[Recorded data]
Content starts

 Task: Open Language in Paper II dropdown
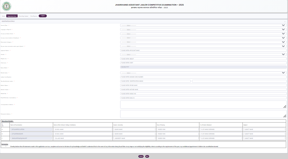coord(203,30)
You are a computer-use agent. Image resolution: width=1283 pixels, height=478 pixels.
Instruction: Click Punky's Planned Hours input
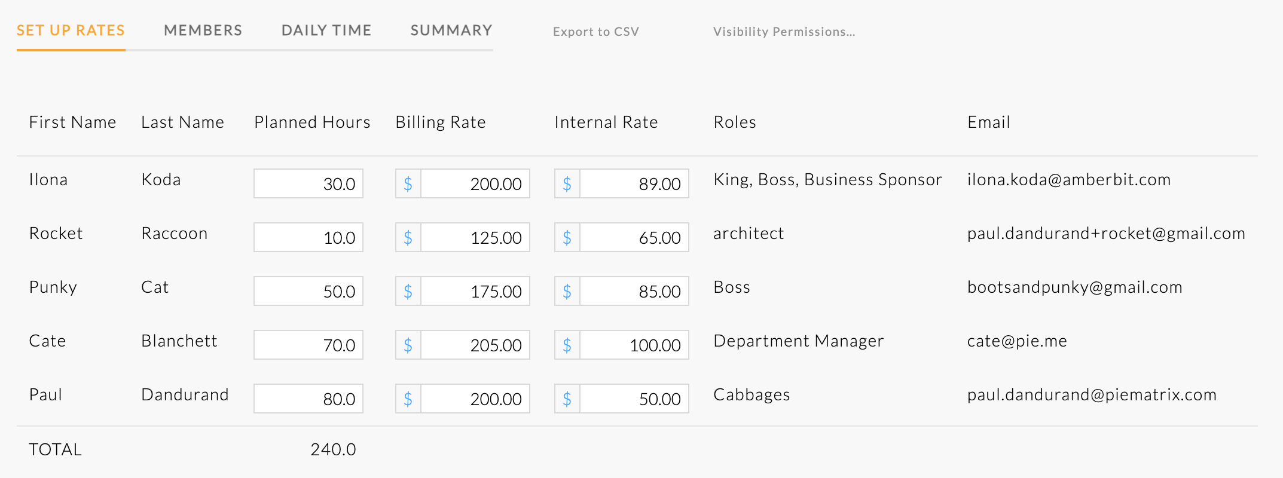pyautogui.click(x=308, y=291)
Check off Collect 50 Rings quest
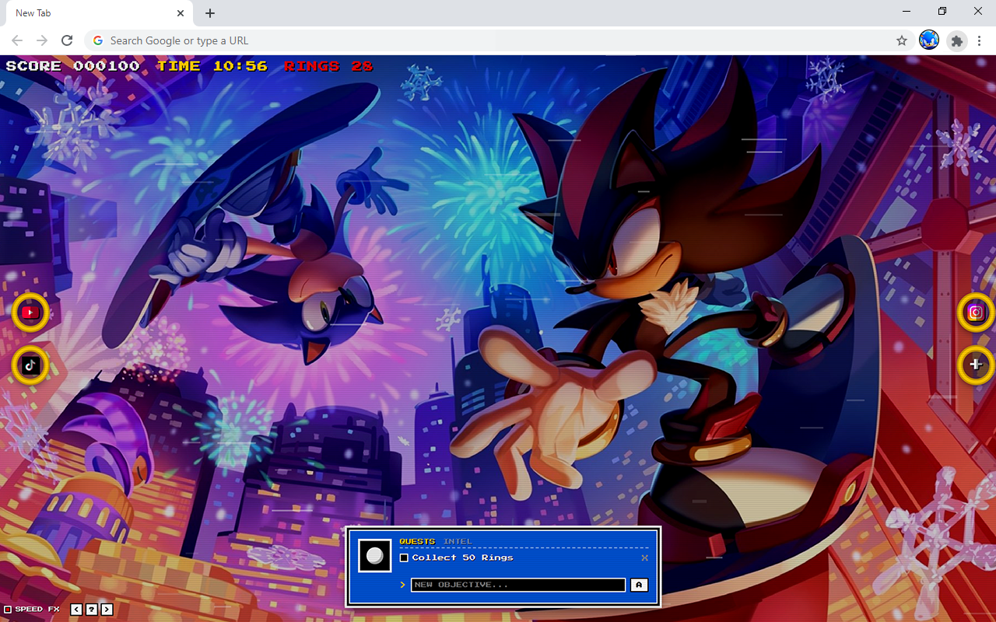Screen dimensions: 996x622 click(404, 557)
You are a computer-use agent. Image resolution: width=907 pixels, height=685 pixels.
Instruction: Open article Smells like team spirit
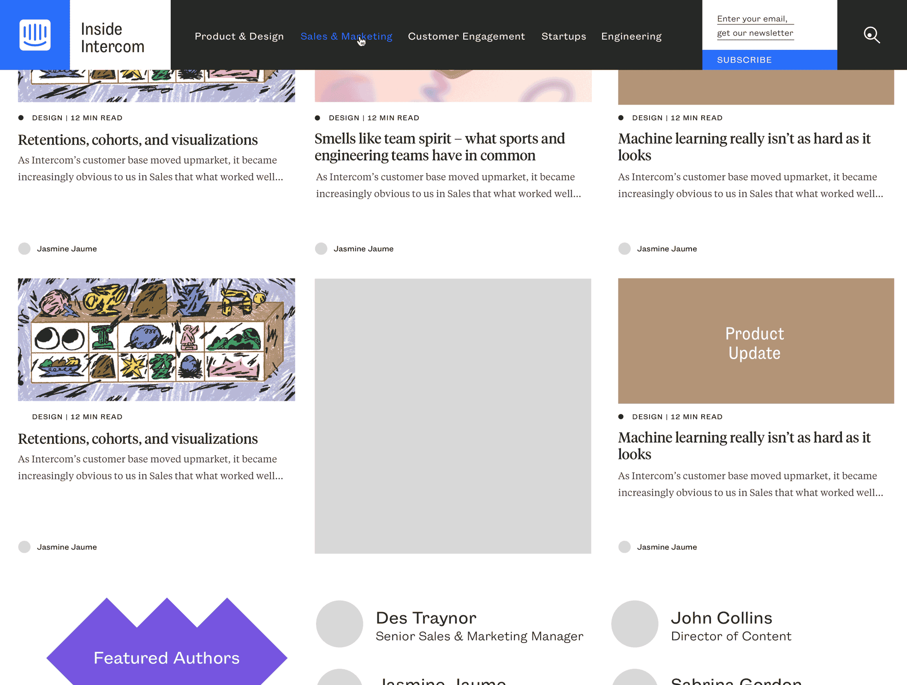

Content ends

> **PROBLEM**: Could you please write out the entries exactly as they are, with every picture left out?

> **PROBLEM SOLUTION**:
 Task: Open Language in Paper II dropdown
coord(203,30)
You are a computer-use agent. Image resolution: width=1283 pixels, height=478 pixels.
Instruction: Click Punky's Planned Hours input
pyautogui.click(x=308, y=291)
Check off Collect 50 Rings quest
Screen dimensions: 996x622 click(404, 557)
You are a computer-use agent. Image resolution: width=907 pixels, height=685 pixels.
Instruction: Open article Smells like team spirit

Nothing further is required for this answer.